### Collected data
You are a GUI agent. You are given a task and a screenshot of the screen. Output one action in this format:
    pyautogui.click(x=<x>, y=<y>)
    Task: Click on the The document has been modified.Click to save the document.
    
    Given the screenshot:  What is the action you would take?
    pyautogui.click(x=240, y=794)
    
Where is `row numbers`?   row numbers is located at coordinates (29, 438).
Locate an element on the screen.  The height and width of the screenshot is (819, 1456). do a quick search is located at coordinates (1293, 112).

### AIM OF THE TASK
Repeat every one of the lines above word for word, with nothing changed or left out.

### TASK RESULT
You are a GUI agent. You are given a task and a screenshot of the screen. Output one action in this format:
    pyautogui.click(x=<x>, y=<y>)
    Task: Click on the The document has been modified.Click to save the document.
    
    Given the screenshot:  What is the action you would take?
    pyautogui.click(x=240, y=794)
    
Where is `row numbers`?   row numbers is located at coordinates (29, 438).
Locate an element on the screen.  The height and width of the screenshot is (819, 1456). do a quick search is located at coordinates (1293, 112).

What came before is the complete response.